I own Montee Ball in both dynasty and redraft, so I’ve spent quite a bit of time this week considering if it’s time to sell or if I should be looking to add more shares at a discount.1 On the one hand, Ball plays in a fantastic offense and sees the bulk of his team’s running back touches and snaps. On the other, he’s been an inefficient rusher this season and hasn’t exactly jumped off the screen. Fantasy Douche made the case on Monday that fellow Bronco Demaryius Thomas is a buy low,2 but the question is—is now the time to buy low on Ball?
In case you’re in a hurry, the short answer is no, this is not the time to buy. While it might normally make some sense to try and pry Ball away from a desperate owner who needs RB help this week, take a look at Ball’s schedule when the Broncos return from bye, courtesy of the Buy Low Machine.
Ball faces the Cardinals, Jets, and 49ers in Weeks 5-7, all of which have been tough matchups for RBs this year. They’ve also been susceptible to the pass, which Manning is likely exploit with a pass heavy attack.
There’s also the issue of Ball’s efficiency level. Using the Fantasy Efficiency App we can see that Ball is slightly above expectations as a receiver but is below expectations as a rusher on the season. Digging a little deeper reveals that Ball was slightly above rushing expectations in Weeks 1 and 2 and then turned in a pretty bad performance in Week 3—which can at least partially be chalked up to going against Seattle at home. Still it’s a concerning start, and compounded by the fact that according to the Buy Low Machine his schedule is about to get even tougher, going from a YTD SOS of 70 to 33.67 from Weeks 5-7.3
If Ball continues to struggle in the upcoming weeks, it’s possible that Denver starts working in Ronnie Hillman and C.J. Anderson more, and that Ball begins to lose his grip on the role that makes him so valuable in the first place.
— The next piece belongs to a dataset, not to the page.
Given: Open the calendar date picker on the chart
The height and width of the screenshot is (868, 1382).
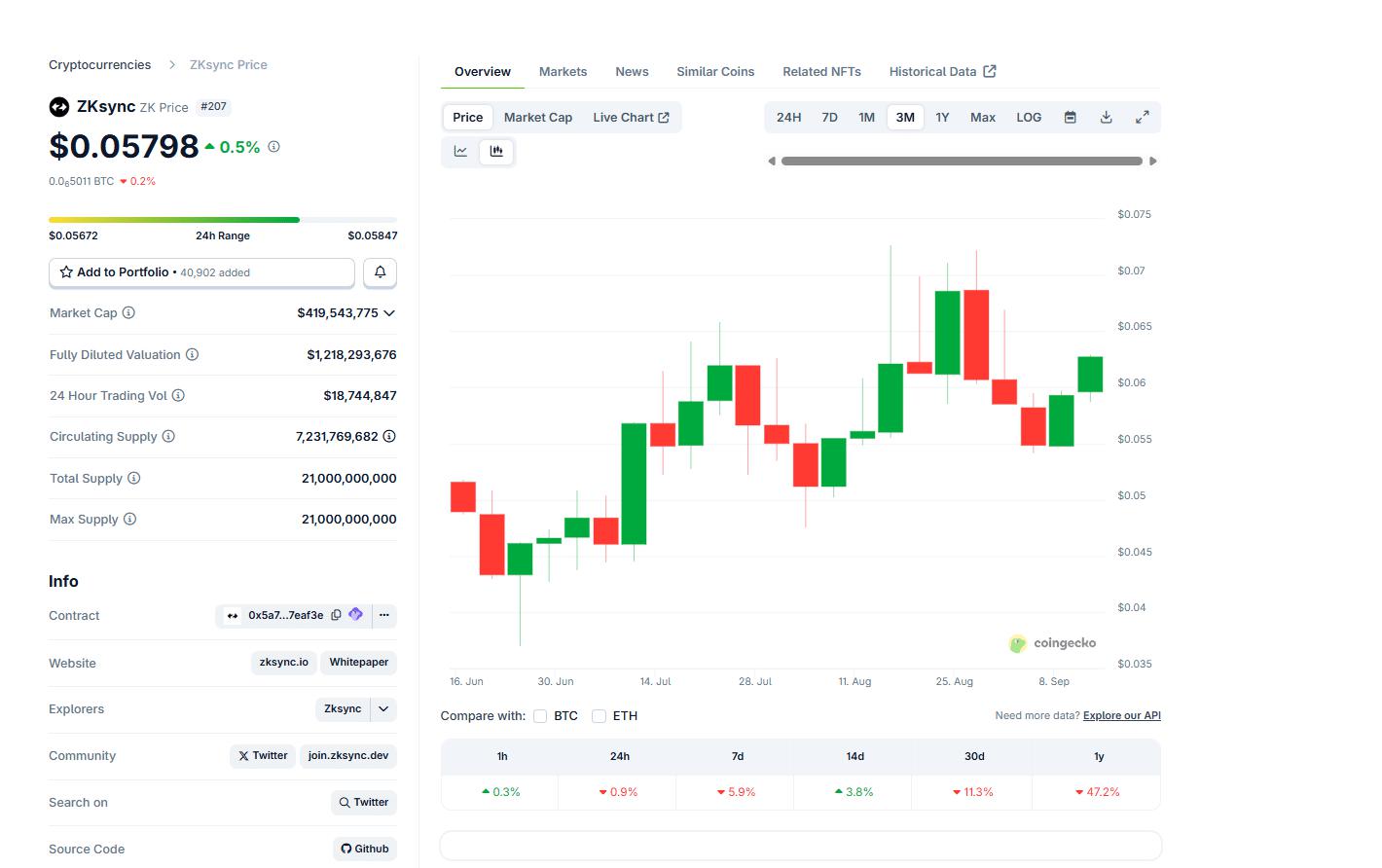Looking at the screenshot, I should click(x=1070, y=116).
I believe in Ball as a player, and expect that he’ll be able to avoid a committee situation, but it’s always nice when someone else can take that risk for you.
Maybe the best reason not to buy Ball now is that he looks like a fantastic buy low a few weeks down the road. By mid-season, if Ball doesn’t have any big games on his resume, many owners will be angrily labeling him a bust and selling him ultra-cheap. It’s possible they’ll be right, but don’t be too quick to write off Ball by mid-season. Here’s why:
Denver’s slate of games from Weeks 8-13 is currently ranked as the easiest for RBs. Those rankings are going to shift as more games are played, but it’s not like Oakland and Miami will turn into powerhouse run defenses anytime soon. If you’re thinking about acquiring Ball the best bet is to wait till after Week 6 or 7 when his cost should be at its very lowest.
If you’re in the somewhat unfortunate position of already owning Ball, I think your team situation will probably be a big factor in how to play it. If you can’t afford to hold out for a mid-season breakout from Ball, this week or next is the time to make a move. But if you’re especially deep at RB or off to a fast start, Ball may be worth hanging onto as a high end stash for the second half of the season.
Personally I’m looking to package Ball with a wide receiver for another under-performing preseason RB1. Matt Forte’s upcoming schedule is excellent, so he’s a premium target. Jamaal Charles and Eddie Lacy should also make good targets. If I can’t find any takers I’ll look to survive the next four weeks with Ball on my bench or as an RB2 and hope he can take full advantage of good mid-season matchups to fuel a playoff surge.